Given entries>
□ □ □

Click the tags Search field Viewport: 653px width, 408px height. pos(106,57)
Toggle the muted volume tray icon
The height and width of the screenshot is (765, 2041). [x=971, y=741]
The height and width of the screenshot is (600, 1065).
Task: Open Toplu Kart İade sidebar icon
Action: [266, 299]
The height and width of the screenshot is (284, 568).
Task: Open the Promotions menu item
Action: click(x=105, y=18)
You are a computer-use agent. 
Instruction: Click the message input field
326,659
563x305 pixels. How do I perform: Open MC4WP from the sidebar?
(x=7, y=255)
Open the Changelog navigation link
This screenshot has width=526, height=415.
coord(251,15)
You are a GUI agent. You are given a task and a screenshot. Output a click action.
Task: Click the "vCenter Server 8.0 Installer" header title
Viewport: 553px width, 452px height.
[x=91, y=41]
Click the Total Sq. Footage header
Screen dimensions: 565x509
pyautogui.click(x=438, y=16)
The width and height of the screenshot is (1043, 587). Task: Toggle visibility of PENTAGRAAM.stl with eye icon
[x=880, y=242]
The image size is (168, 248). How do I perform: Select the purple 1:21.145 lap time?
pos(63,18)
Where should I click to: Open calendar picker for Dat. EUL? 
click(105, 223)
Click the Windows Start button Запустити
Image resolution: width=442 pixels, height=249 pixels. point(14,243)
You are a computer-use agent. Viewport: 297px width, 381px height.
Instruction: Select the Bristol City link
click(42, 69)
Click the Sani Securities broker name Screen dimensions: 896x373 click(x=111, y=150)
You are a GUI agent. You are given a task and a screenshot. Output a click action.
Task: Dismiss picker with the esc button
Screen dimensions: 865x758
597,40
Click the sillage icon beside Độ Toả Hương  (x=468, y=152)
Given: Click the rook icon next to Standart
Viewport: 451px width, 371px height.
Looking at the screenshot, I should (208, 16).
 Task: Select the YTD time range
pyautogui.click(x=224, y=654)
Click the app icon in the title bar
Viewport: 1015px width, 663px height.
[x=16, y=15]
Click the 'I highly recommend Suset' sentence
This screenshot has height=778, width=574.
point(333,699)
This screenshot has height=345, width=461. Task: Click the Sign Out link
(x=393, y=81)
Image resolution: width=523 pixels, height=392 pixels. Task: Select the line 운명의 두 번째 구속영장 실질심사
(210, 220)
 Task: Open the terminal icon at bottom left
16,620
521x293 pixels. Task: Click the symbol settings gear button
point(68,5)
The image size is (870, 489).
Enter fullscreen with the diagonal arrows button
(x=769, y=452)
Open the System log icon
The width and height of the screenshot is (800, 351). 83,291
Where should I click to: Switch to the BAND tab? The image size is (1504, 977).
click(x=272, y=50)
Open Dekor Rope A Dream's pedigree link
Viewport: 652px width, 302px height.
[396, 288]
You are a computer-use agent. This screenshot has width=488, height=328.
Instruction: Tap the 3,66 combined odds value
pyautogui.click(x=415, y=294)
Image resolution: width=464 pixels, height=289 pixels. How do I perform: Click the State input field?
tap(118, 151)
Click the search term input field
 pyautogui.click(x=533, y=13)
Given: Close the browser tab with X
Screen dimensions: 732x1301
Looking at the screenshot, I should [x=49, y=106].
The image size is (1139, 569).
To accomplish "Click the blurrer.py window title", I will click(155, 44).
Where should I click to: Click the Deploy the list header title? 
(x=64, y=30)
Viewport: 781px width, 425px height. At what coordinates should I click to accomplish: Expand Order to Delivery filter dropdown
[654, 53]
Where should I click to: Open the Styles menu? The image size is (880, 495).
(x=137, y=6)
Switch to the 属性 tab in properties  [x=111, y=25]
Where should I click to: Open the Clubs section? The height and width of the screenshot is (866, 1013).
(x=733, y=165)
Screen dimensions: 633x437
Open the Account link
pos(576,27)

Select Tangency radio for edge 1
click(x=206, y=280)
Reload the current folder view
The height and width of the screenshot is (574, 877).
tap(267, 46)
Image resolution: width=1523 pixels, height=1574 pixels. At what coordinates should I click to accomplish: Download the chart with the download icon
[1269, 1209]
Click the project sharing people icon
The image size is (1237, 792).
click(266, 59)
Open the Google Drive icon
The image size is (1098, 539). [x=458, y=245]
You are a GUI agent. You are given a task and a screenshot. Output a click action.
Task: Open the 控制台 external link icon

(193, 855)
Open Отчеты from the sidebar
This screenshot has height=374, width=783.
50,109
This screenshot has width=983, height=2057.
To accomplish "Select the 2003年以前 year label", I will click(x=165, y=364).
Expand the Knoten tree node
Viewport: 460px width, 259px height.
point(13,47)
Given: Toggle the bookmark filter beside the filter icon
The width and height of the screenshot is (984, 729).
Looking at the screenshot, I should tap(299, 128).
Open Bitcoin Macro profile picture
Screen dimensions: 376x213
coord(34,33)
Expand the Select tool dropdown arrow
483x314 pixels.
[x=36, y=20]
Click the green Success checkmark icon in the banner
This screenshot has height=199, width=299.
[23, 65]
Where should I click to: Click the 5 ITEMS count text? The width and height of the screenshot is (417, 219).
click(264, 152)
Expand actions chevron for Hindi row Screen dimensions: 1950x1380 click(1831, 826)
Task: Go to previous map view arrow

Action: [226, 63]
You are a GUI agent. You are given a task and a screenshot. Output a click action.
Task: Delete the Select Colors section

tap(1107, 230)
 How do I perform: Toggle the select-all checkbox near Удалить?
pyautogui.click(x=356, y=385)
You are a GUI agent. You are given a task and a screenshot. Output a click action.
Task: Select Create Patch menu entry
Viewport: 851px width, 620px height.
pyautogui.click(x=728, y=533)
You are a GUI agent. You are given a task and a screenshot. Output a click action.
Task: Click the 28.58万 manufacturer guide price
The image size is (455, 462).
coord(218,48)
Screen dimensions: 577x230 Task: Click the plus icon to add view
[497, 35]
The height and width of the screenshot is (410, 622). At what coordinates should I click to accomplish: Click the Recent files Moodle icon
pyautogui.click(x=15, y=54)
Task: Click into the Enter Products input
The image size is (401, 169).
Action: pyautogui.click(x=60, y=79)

□ □ □

Exercise> Reproduce every one of the items above verbatim, line for line.

Solution>
Click the tags Search field Viewport: 653px width, 408px height. pos(106,57)
Toggle the muted volume tray icon
The height and width of the screenshot is (765, 2041). [x=971, y=741]
The height and width of the screenshot is (600, 1065).
Task: Open Toplu Kart İade sidebar icon
Action: [266, 299]
The height and width of the screenshot is (284, 568).
Task: Open the Promotions menu item
Action: click(x=105, y=18)
You are a computer-use agent. 
Instruction: Click the message input field
326,659
563x305 pixels. How do I perform: Open MC4WP from the sidebar?
(x=7, y=255)
Open the Changelog navigation link
This screenshot has width=526, height=415.
coord(251,15)
You are a GUI agent. You are given a task and a screenshot. Output a click action.
Task: Click the "vCenter Server 8.0 Installer" header title
Viewport: 553px width, 452px height.
[x=91, y=41]
Click the Total Sq. Footage header
Screen dimensions: 565x509
pyautogui.click(x=438, y=16)
The width and height of the screenshot is (1043, 587). Task: Toggle visibility of PENTAGRAAM.stl with eye icon
[x=880, y=242]
The image size is (168, 248). How do I perform: Select the purple 1:21.145 lap time?
pos(63,18)
Where should I click to: Open calendar picker for Dat. EUL? 
click(105, 223)
Click the Windows Start button Запустити
Image resolution: width=442 pixels, height=249 pixels. point(14,243)
You are a computer-use agent. Viewport: 297px width, 381px height.
Instruction: Select the Bristol City link
click(42, 69)
Click the Sani Securities broker name Screen dimensions: 896x373 click(x=111, y=150)
You are a GUI agent. You are given a task and a screenshot. Output a click action.
Task: Dismiss picker with the esc button
Screen dimensions: 865x758
597,40
Click the sillage icon beside Độ Toả Hương  (x=468, y=152)
Given: Click the rook icon next to Standart
Viewport: 451px width, 371px height.
Looking at the screenshot, I should (208, 16).
 Task: Select the YTD time range
pyautogui.click(x=224, y=654)
Click the app icon in the title bar
Viewport: 1015px width, 663px height.
[x=16, y=15]
Click the 'I highly recommend Suset' sentence
This screenshot has height=778, width=574.
point(333,699)
This screenshot has height=345, width=461. Task: Click the Sign Out link
(x=393, y=81)
Image resolution: width=523 pixels, height=392 pixels. Task: Select the line 운명의 두 번째 구속영장 실질심사
(210, 220)
 Task: Open the terminal icon at bottom left
16,620
521x293 pixels. Task: Click the symbol settings gear button
point(68,5)
The image size is (870, 489).
Enter fullscreen with the diagonal arrows button
(x=769, y=452)
Open the System log icon
The width and height of the screenshot is (800, 351). 83,291
Where should I click to: Switch to the BAND tab? The image size is (1504, 977).
click(x=272, y=50)
Open Dekor Rope A Dream's pedigree link
Viewport: 652px width, 302px height.
[396, 288]
You are a computer-use agent. This screenshot has width=488, height=328.
Instruction: Tap the 3,66 combined odds value
pyautogui.click(x=415, y=294)
Image resolution: width=464 pixels, height=289 pixels. How do I perform: Click the State input field?
tap(118, 151)
Click the search term input field
 pyautogui.click(x=533, y=13)
Given: Close the browser tab with X
Screen dimensions: 732x1301
Looking at the screenshot, I should [x=49, y=106].
The image size is (1139, 569).
To accomplish "Click the blurrer.py window title", I will click(155, 44).
Where should I click to: Click the Deploy the list header title? 
(x=64, y=30)
Viewport: 781px width, 425px height. At what coordinates should I click to accomplish: Expand Order to Delivery filter dropdown
[654, 53]
Where should I click to: Open the Styles menu? The image size is (880, 495).
(x=137, y=6)
Switch to the 属性 tab in properties  [x=111, y=25]
Where should I click to: Open the Clubs section? The height and width of the screenshot is (866, 1013).
(x=733, y=165)
Screen dimensions: 633x437
Open the Account link
pos(576,27)

Select Tangency radio for edge 1
click(x=206, y=280)
Reload the current folder view
The height and width of the screenshot is (574, 877).
tap(267, 46)
Image resolution: width=1523 pixels, height=1574 pixels. At what coordinates should I click to accomplish: Download the chart with the download icon
[1269, 1209]
Click the project sharing people icon
The image size is (1237, 792).
click(266, 59)
Open the Google Drive icon
The image size is (1098, 539). [x=458, y=245]
You are a GUI agent. You are given a task and a screenshot. Output a click action.
Task: Open the 控制台 external link icon

(193, 855)
Open Отчеты from the sidebar
This screenshot has height=374, width=783.
50,109
This screenshot has width=983, height=2057.
To accomplish "Select the 2003年以前 year label", I will click(x=165, y=364).
Expand the Knoten tree node
Viewport: 460px width, 259px height.
point(13,47)
Given: Toggle the bookmark filter beside the filter icon
The width and height of the screenshot is (984, 729).
Looking at the screenshot, I should tap(299, 128).
Open Bitcoin Macro profile picture
Screen dimensions: 376x213
coord(34,33)
Expand the Select tool dropdown arrow
483x314 pixels.
[x=36, y=20]
Click the green Success checkmark icon in the banner
This screenshot has height=199, width=299.
[23, 65]
Where should I click to: Click the 5 ITEMS count text? The width and height of the screenshot is (417, 219).
click(264, 152)
Expand actions chevron for Hindi row Screen dimensions: 1950x1380 click(1831, 826)
Task: Go to previous map view arrow

Action: [226, 63]
You are a GUI agent. You are given a task and a screenshot. Output a click action.
Task: Delete the Select Colors section

tap(1107, 230)
 How do I perform: Toggle the select-all checkbox near Удалить?
pyautogui.click(x=356, y=385)
You are a GUI agent. You are given a task and a screenshot. Output a click action.
Task: Select Create Patch menu entry
Viewport: 851px width, 620px height.
pyautogui.click(x=728, y=533)
You are a GUI agent. You are given a task and a screenshot. Output a click action.
Task: Click the 28.58万 manufacturer guide price
The image size is (455, 462).
coord(218,48)
Screen dimensions: 577x230 Task: Click the plus icon to add view
[497, 35]
The height and width of the screenshot is (410, 622). At what coordinates should I click to accomplish: Click the Recent files Moodle icon
pyautogui.click(x=15, y=54)
Task: Click into the Enter Products input
The image size is (401, 169).
Action: pyautogui.click(x=60, y=79)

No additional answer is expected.